Dataset records Block Start

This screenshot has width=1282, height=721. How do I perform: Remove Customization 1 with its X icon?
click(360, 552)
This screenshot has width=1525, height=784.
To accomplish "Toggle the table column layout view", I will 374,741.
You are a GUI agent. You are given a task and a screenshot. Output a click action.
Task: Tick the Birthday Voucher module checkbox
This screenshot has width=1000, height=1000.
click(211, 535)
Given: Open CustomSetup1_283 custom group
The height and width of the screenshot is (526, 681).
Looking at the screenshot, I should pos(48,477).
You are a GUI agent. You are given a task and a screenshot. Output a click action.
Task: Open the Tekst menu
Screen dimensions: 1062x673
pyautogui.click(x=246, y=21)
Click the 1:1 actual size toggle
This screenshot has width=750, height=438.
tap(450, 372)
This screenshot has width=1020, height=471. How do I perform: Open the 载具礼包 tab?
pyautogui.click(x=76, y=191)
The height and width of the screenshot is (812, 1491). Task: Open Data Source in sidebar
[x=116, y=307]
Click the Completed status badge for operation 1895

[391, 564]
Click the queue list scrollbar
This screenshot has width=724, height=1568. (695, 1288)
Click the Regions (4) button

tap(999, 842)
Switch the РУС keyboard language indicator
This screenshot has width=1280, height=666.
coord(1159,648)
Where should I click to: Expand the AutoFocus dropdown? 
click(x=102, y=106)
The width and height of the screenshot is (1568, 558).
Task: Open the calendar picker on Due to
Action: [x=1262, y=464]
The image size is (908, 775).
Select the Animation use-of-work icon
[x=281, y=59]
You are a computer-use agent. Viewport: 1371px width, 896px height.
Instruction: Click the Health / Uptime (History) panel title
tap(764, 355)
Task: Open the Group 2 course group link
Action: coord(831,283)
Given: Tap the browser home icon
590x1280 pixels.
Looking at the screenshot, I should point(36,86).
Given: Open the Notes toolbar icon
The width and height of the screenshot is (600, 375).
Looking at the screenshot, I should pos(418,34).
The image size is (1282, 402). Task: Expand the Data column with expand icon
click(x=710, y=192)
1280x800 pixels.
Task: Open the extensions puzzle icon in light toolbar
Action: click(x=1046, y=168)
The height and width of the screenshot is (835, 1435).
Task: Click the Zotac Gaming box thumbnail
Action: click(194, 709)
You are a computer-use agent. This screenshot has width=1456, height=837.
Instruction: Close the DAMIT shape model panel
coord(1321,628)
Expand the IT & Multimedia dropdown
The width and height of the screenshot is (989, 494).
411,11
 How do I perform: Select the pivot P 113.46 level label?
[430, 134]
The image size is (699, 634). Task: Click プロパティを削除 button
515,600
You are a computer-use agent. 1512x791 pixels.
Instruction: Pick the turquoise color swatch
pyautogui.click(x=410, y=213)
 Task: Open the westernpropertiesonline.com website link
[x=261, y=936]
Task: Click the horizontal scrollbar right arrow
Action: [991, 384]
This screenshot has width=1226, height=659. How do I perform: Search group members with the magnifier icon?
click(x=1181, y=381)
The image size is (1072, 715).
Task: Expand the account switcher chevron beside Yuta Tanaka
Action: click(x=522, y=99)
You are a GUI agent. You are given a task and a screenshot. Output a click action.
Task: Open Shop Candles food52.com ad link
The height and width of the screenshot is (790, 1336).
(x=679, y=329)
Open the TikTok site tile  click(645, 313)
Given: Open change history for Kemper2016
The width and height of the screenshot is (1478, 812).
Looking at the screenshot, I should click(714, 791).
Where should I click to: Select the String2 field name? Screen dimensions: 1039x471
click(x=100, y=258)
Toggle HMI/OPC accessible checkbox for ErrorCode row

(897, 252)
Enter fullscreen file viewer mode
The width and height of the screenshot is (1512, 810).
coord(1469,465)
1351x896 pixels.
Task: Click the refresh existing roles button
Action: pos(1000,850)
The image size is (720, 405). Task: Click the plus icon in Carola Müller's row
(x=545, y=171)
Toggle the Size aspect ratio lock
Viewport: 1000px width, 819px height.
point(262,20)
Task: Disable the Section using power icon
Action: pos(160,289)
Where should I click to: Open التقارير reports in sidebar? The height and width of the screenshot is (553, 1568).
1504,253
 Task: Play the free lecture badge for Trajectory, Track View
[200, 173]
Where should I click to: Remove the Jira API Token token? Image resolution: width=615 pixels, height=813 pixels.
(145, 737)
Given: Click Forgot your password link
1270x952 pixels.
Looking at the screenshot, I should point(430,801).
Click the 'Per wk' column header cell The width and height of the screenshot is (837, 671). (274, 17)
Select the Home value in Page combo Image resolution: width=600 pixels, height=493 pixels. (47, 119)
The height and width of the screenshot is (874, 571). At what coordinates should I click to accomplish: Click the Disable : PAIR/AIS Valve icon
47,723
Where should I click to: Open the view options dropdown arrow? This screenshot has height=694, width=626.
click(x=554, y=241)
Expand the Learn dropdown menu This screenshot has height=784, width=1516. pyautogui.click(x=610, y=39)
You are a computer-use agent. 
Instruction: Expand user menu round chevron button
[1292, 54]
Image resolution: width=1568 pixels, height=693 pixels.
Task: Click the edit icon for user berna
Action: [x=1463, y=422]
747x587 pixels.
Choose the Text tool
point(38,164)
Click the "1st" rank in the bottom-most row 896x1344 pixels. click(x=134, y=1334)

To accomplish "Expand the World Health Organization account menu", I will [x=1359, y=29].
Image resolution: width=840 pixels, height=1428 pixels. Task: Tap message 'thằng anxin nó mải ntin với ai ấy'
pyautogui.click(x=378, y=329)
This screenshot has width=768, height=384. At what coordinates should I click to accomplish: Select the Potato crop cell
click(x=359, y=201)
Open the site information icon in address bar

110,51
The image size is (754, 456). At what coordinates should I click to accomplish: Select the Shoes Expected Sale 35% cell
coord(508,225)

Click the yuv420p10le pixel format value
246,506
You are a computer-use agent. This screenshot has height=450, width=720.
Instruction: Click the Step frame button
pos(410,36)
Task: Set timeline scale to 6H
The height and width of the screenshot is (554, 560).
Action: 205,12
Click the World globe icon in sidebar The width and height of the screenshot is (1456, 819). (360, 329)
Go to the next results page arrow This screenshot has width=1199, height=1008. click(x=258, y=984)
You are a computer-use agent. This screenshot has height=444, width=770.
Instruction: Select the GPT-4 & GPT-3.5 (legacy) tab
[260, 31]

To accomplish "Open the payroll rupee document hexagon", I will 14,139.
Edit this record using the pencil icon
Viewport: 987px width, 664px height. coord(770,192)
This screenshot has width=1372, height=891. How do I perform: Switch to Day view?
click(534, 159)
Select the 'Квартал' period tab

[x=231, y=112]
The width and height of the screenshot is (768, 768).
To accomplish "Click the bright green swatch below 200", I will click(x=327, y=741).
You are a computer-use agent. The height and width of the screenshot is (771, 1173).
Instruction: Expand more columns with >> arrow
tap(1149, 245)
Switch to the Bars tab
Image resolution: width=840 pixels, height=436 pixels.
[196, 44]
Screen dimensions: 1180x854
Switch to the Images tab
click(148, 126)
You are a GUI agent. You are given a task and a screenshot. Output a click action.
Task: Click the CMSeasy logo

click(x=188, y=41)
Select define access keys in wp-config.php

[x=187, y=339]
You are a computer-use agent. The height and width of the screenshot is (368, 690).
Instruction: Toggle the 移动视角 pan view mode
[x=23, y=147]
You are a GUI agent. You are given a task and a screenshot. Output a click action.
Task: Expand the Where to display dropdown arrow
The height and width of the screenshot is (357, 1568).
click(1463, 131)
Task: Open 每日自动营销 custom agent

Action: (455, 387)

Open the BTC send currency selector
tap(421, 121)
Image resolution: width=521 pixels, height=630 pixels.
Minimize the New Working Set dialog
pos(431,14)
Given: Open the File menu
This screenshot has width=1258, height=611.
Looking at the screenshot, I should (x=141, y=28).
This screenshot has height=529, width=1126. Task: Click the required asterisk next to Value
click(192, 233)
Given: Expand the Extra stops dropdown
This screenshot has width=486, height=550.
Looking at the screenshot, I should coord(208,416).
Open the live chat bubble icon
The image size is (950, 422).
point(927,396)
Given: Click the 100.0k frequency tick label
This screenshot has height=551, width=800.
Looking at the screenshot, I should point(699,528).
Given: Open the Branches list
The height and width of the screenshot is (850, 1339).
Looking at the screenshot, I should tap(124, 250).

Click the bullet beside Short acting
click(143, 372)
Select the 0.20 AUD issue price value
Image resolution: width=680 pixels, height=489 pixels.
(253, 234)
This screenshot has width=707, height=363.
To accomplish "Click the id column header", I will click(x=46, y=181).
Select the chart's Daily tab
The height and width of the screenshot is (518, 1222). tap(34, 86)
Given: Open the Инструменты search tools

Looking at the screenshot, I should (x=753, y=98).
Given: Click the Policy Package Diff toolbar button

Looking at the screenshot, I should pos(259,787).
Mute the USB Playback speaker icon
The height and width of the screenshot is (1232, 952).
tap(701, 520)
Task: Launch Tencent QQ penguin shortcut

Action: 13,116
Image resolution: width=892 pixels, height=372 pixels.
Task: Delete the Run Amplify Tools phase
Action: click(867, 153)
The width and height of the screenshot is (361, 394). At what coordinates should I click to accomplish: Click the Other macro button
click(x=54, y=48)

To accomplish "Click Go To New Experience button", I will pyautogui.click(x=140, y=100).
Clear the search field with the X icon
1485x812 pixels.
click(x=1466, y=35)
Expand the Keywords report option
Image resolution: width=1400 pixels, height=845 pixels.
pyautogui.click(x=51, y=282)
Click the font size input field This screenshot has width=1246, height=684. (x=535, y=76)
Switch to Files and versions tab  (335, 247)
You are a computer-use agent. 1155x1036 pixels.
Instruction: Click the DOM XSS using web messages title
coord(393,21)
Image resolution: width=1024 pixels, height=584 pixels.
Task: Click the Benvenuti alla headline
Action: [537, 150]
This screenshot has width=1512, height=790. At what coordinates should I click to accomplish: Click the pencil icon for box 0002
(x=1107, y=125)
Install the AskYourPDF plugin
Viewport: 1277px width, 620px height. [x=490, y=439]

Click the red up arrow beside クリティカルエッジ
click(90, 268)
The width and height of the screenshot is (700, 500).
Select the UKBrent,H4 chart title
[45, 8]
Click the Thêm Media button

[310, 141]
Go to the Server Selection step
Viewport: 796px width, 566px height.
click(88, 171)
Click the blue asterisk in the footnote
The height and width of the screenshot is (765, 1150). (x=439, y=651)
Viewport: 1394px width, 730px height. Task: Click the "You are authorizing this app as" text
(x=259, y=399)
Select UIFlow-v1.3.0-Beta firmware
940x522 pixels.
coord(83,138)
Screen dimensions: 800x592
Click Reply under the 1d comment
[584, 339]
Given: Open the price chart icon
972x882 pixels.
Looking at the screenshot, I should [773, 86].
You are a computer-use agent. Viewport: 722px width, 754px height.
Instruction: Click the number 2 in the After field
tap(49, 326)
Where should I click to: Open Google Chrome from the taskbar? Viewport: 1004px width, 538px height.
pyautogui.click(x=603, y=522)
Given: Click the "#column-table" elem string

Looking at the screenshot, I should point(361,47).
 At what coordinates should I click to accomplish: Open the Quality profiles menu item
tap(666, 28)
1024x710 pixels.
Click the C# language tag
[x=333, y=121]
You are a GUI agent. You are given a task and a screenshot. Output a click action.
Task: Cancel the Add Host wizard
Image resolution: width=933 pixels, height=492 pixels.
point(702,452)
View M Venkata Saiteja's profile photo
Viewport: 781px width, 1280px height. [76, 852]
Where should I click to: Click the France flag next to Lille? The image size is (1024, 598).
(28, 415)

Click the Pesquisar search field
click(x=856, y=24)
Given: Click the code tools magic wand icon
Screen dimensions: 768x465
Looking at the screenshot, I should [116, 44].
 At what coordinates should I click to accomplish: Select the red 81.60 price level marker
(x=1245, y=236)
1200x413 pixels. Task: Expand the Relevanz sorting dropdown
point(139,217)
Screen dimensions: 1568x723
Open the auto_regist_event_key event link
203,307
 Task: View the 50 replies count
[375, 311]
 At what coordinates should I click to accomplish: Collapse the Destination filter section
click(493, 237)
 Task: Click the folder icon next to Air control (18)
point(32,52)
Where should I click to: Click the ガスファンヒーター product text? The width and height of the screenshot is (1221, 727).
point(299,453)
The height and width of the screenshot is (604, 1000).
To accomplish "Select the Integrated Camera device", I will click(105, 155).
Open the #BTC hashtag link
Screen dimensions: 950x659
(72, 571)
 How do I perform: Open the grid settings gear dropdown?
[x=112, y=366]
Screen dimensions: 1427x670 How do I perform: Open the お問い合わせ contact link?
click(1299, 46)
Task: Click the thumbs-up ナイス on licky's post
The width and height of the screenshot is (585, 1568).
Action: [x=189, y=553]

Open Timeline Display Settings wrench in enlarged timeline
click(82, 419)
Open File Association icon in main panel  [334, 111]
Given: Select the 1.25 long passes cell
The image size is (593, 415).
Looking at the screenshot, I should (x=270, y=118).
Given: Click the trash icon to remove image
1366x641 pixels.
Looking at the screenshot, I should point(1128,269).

Dataset records Block End

Pull out every line of the records that includes the string "computer".

You are a computer-use agent. Viewport: 1371px width, 896px height.
You are a computer-use agent. This screenshot has width=1456, height=837.
You are a computer-use agent. 1512x791 pixels.
You are a computer-use agent. 
You are a computer-use agent. This screenshot has height=450, width=720.
You are a computer-use agent. This screenshot has height=444, width=770.
You are a computer-use agent. The height and width of the screenshot is (771, 1173).
You are a computer-use agent. The height and width of the screenshot is (368, 690).
You are a computer-use agent. 1155x1036 pixels.
You are a computer-use agent. Viewport: 722px width, 754px height.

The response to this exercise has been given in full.